▸ **AIM OF THE TASK**
Reproduce all of the following items verbatim, line by line.

▸ **THE RECORDS**
::::

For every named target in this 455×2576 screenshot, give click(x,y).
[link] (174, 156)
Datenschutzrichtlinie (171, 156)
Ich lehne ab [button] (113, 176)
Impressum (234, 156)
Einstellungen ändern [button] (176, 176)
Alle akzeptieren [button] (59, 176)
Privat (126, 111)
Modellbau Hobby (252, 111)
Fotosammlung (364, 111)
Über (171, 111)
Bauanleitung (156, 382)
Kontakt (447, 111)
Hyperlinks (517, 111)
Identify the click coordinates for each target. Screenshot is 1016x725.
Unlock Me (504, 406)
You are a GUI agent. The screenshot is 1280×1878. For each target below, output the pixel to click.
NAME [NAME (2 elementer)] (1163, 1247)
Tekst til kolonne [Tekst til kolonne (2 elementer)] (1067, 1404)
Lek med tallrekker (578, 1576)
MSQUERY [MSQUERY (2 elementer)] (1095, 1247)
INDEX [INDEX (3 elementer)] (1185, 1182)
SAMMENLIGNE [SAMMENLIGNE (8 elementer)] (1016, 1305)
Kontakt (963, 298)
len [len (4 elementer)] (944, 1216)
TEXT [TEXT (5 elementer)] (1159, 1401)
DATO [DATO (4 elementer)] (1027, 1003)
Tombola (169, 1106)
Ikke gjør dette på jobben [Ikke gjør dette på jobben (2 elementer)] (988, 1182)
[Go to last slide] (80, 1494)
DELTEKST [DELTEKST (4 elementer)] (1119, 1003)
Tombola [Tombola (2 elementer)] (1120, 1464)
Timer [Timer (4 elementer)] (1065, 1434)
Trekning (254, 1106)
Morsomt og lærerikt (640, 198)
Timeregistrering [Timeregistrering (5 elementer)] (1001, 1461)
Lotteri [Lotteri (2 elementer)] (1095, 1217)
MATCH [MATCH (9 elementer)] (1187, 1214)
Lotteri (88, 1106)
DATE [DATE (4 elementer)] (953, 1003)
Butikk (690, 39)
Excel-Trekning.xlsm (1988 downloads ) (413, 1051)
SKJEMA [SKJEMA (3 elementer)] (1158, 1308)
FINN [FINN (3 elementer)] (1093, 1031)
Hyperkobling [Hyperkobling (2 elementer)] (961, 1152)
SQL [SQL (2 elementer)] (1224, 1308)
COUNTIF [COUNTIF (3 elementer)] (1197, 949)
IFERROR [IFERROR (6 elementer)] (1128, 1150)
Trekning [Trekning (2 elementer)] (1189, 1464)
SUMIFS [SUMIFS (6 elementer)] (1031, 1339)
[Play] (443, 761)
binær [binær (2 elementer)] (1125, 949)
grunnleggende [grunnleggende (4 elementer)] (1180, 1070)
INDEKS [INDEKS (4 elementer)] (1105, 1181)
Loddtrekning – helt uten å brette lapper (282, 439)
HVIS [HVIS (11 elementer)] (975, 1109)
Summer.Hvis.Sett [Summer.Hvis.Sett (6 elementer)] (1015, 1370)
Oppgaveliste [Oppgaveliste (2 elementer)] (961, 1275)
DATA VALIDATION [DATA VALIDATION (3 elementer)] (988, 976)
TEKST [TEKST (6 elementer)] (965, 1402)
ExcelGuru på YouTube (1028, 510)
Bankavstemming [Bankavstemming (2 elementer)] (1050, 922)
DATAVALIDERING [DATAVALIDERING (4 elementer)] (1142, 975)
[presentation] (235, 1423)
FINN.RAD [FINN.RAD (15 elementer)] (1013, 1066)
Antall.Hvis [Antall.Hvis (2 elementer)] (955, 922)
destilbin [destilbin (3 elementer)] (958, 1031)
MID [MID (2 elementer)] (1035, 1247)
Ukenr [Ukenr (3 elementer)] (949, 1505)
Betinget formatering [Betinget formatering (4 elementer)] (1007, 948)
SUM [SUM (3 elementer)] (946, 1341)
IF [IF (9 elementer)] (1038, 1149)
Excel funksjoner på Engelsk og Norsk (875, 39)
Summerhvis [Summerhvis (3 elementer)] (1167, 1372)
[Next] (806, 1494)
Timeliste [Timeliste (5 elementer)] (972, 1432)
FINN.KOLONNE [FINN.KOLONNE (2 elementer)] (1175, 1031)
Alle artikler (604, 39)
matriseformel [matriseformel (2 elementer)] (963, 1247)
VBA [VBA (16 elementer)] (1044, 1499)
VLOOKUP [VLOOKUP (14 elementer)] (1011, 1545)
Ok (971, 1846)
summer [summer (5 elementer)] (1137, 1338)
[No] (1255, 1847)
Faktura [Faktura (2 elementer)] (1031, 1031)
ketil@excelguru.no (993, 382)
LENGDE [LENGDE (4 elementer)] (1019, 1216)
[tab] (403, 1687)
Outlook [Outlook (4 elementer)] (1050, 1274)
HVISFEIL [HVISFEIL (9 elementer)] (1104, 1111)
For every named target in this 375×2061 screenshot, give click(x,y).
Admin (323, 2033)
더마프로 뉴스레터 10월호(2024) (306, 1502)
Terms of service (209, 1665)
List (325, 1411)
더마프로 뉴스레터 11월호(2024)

::::

▸ **OUTPUT OF THE EXERCISE**
For every named target in this 455×2576 screenshot, give click(x,y).
[link] (174, 156)
Datenschutzrichtlinie (171, 156)
Ich lehne ab [button] (113, 176)
Impressum (234, 156)
Einstellungen ändern [button] (176, 176)
Alle akzeptieren [button] (59, 176)
Privat (126, 111)
Modellbau Hobby (252, 111)
Fotosammlung (364, 111)
Über (171, 111)
Bauanleitung (156, 382)
Kontakt (447, 111)
Hyperlinks (517, 111)
Identify the click coordinates for each target. Screenshot is 1016x725.
Unlock Me (504, 406)
You are a GUI agent. The screenshot is 1280×1878. For each target below, output the pixel to click.
NAME [NAME (2 elementer)] (1163, 1247)
Tekst til kolonne [Tekst til kolonne (2 elementer)] (1067, 1404)
Lek med tallrekker (578, 1576)
MSQUERY [MSQUERY (2 elementer)] (1095, 1247)
INDEX [INDEX (3 elementer)] (1185, 1182)
SAMMENLIGNE [SAMMENLIGNE (8 elementer)] (1016, 1305)
Kontakt (963, 298)
len [len (4 elementer)] (944, 1216)
TEXT [TEXT (5 elementer)] (1159, 1401)
DATO [DATO (4 elementer)] (1027, 1003)
Tombola (169, 1106)
Ikke gjør dette på jobben [Ikke gjør dette på jobben (2 elementer)] (988, 1182)
[Go to last slide] (80, 1494)
DELTEKST [DELTEKST (4 elementer)] (1119, 1003)
Tombola [Tombola (2 elementer)] (1120, 1464)
Timer [Timer (4 elementer)] (1065, 1434)
Trekning (254, 1106)
Morsomt og lærerikt (640, 198)
Timeregistrering [Timeregistrering (5 elementer)] (1001, 1461)
Lotteri [Lotteri (2 elementer)] (1095, 1217)
MATCH [MATCH (9 elementer)] (1187, 1214)
Lotteri (88, 1106)
DATE [DATE (4 elementer)] (953, 1003)
Butikk (690, 39)
Excel-Trekning.xlsm (1988 downloads ) (413, 1051)
SKJEMA [SKJEMA (3 elementer)] (1158, 1308)
FINN [FINN (3 elementer)] (1093, 1031)
Hyperkobling [Hyperkobling (2 elementer)] (961, 1152)
SQL [SQL (2 elementer)] (1224, 1308)
COUNTIF [COUNTIF (3 elementer)] (1197, 949)
IFERROR [IFERROR (6 elementer)] (1128, 1150)
Trekning [Trekning (2 elementer)] (1189, 1464)
SUMIFS [SUMIFS (6 elementer)] (1031, 1339)
[Play] (443, 761)
binær [binær (2 elementer)] (1125, 949)
grunnleggende [grunnleggende (4 elementer)] (1180, 1070)
INDEKS [INDEKS (4 elementer)] (1105, 1181)
Loddtrekning – helt uten å brette lapper (282, 439)
HVIS [HVIS (11 elementer)] (975, 1109)
Summer.Hvis.Sett [Summer.Hvis.Sett (6 elementer)] (1015, 1370)
Oppgaveliste [Oppgaveliste (2 elementer)] (961, 1275)
DATA VALIDATION [DATA VALIDATION (3 elementer)] (988, 976)
TEKST [TEKST (6 elementer)] (965, 1402)
ExcelGuru på YouTube (1028, 510)
Bankavstemming [Bankavstemming (2 elementer)] (1050, 922)
DATAVALIDERING [DATAVALIDERING (4 elementer)] (1142, 975)
[presentation] (235, 1423)
FINN.RAD [FINN.RAD (15 elementer)] (1013, 1066)
Antall.Hvis [Antall.Hvis (2 elementer)] (955, 922)
destilbin [destilbin (3 elementer)] (958, 1031)
MID [MID (2 elementer)] (1035, 1247)
Ukenr [Ukenr (3 elementer)] (949, 1505)
Betinget formatering [Betinget formatering (4 elementer)] (1007, 948)
SUM [SUM (3 elementer)] (946, 1341)
IF [IF (9 elementer)] (1038, 1149)
Excel funksjoner på Engelsk og Norsk (875, 39)
Summerhvis [Summerhvis (3 elementer)] (1167, 1372)
[Next] (806, 1494)
Timeliste [Timeliste (5 elementer)] (972, 1432)
FINN.KOLONNE [FINN.KOLONNE (2 elementer)] (1175, 1031)
Alle artikler (604, 39)
matriseformel [matriseformel (2 elementer)] (963, 1247)
VBA [VBA (16 elementer)] (1044, 1499)
VLOOKUP [VLOOKUP (14 elementer)] (1011, 1545)
Ok (971, 1846)
summer [summer (5 elementer)] (1137, 1338)
[No] (1255, 1847)
Faktura [Faktura (2 elementer)] (1031, 1031)
ketil@excelguru.no (993, 382)
LENGDE [LENGDE (4 elementer)] (1019, 1216)
[tab] (403, 1687)
Outlook [Outlook (4 elementer)] (1050, 1274)
HVISFEIL [HVISFEIL (9 elementer)] (1104, 1111)
For every named target in this 375×2061 screenshot, give click(x,y).
Admin (323, 2033)
더마프로 뉴스레터 10월호(2024) (306, 1502)
Terms of service (209, 1665)
List (325, 1411)
더마프로 뉴스레터 11월호(2024)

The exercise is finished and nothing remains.